Researchers at the Duke-NUS Medical School say they have found that members of the multiprotein Integrator complex, known for its role in gene regulation, are crucial for healthy brain development in fruit flies. The findings have implications for further understanding and treating neurodevelopmental disorders in humans, according to the scientists.
Mutations in human Integrator genes intS1 and intS8 were associated with neurodevelopmental syndrome, which is characterized by intellectual disability, epilepsy, and subtle structural brain abnormalities.
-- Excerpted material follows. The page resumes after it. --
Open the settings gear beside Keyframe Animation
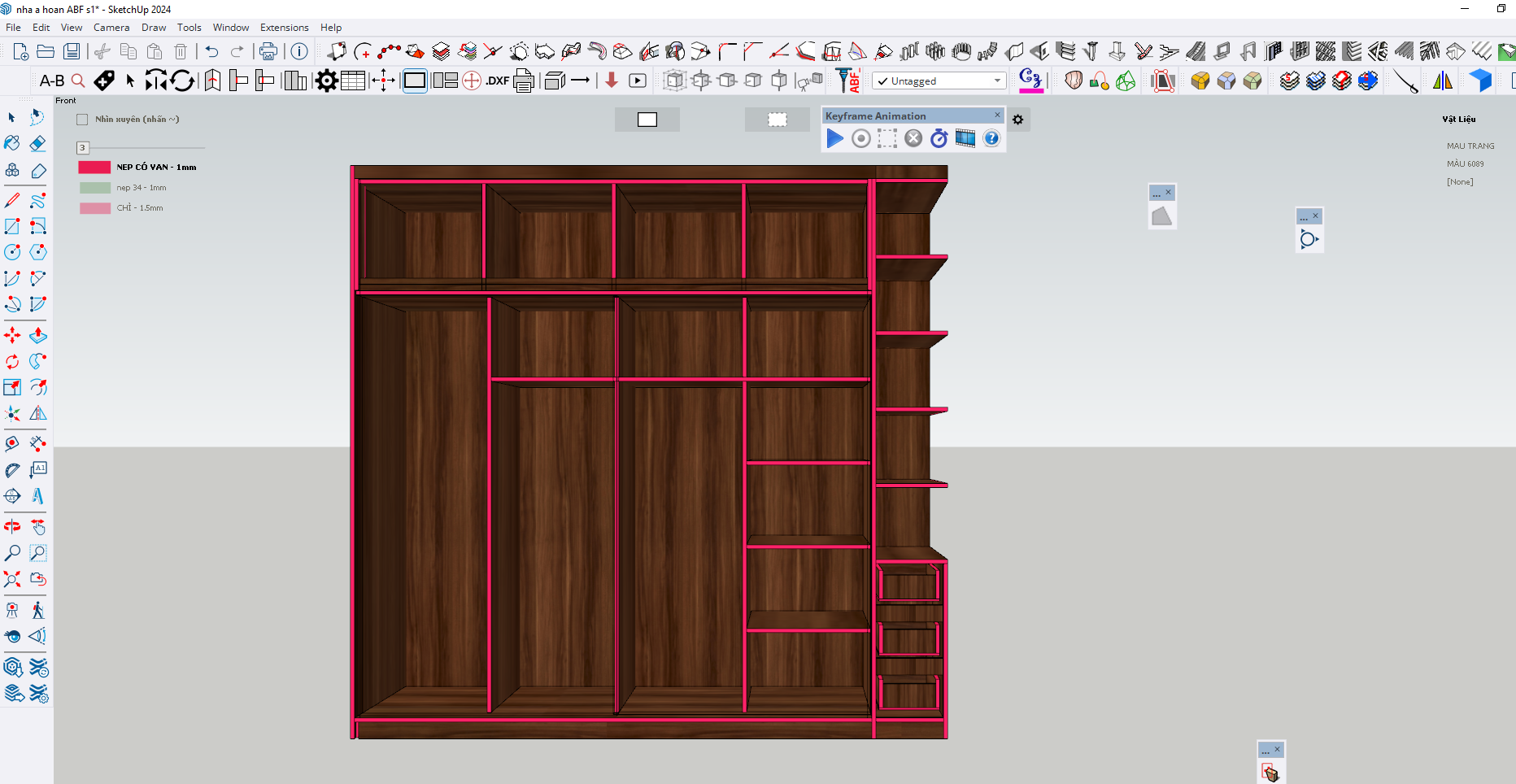The image size is (1516, 784). point(1017,120)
However, the role of the Integrator complex during brain development has not been well understood.
“We examined members of the Integrator complex in fruit fly brains to understand their roles in the development of the nervous system,” said Wang Hongyan, PhD, deputy director of the Duke-NUS Neuroscience and Behavioral Disorders Program and lead author of the study (“The Integrator Complex Prevents Dedifferentiation of Intermediate Neural Progenitors back into Neural Stem Cells”) in Cell Reports.
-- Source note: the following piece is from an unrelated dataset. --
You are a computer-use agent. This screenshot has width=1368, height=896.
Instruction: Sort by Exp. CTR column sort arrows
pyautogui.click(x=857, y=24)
“Here, we demonstrate that the Drosophila Integrator complex prevents dedifferentiation of intermediate neural progenitors (INPs) during neural stem cell (neuroblast) lineage development. Loss of intS5, intS8, and intS1 generated ectopic type II neuroblasts. INP-specific knockdown of intS8, intS1, and intS2 resulted in the formation of excess type II neuroblasts, indicating that Integrator prevents INP dedifferentiation. Cell-type-specific DamID analysis identified 1413 IntS5-binding sites in INPs, including zinc-finger transcription factor earmuff (erm),” the investigators wrote.
“Furthermore, erm expression is lost in intS5 and intS8 mutant neuroblast lineages, and intS8 genetically interacts with erm to suppress the formation of ectopic neuroblasts. Taken together, our data demonstrate that the Drosophila Integrator complex plays a critical role in preventing INP dedifferentiation primarily by regulating a key transcription factor Erm that also suppresses INP dedifferentiation.”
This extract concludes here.